### AIM OF THE TASK
Repeat exactly the line that contains "Switch to Theme settings tab" and every line after it, down to the last line of the entries below. Do not include pictures.

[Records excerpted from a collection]
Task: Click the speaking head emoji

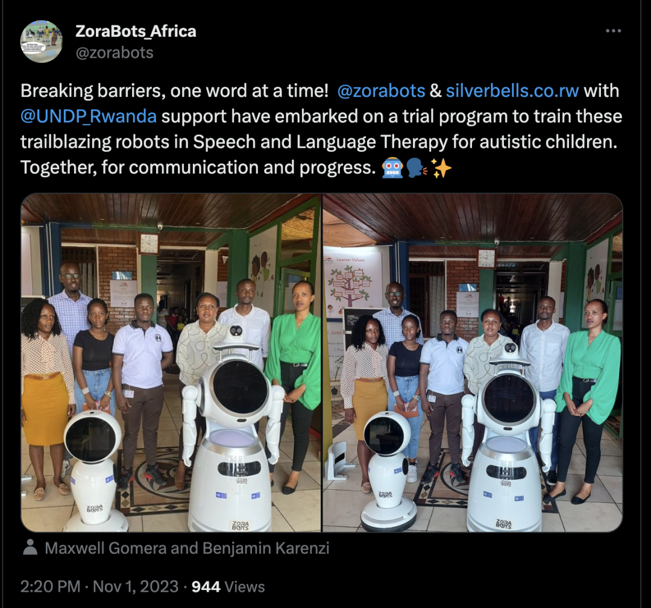Action: pos(417,169)
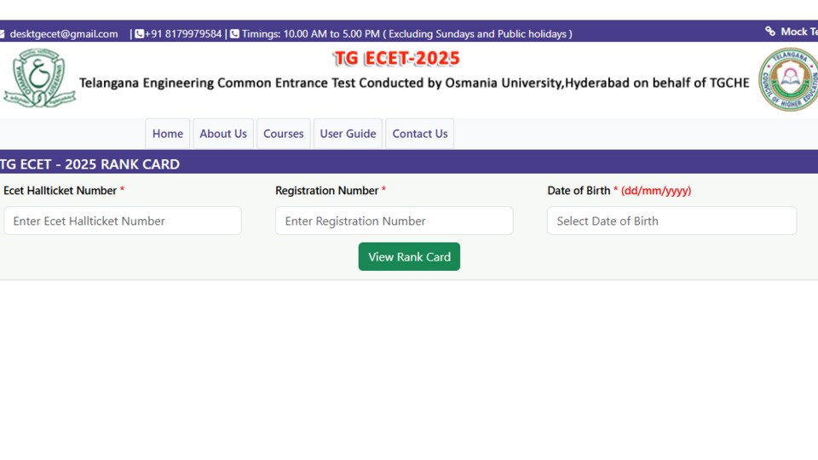The image size is (818, 460).
Task: Open the Mock Test link
Action: coord(798,32)
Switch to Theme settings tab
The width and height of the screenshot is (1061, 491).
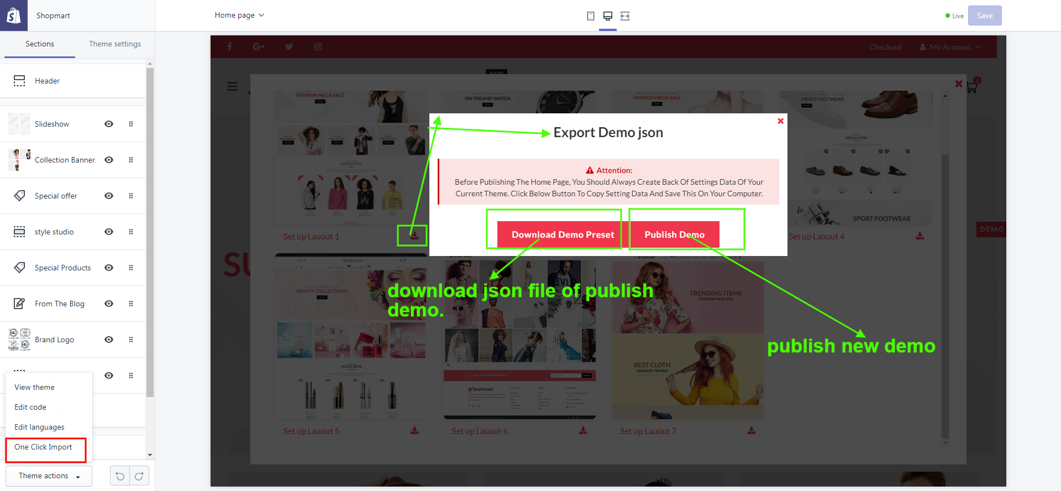115,44
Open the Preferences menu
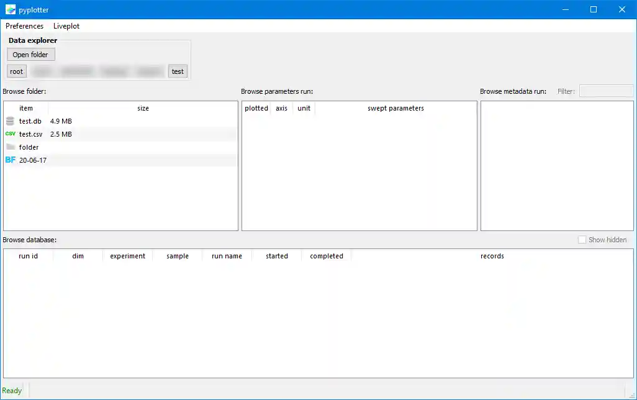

### COMPLETED EXERCISE
Switch to Theme settings tab
The width and height of the screenshot is (1061, 491).
115,44
Open the Preferences menu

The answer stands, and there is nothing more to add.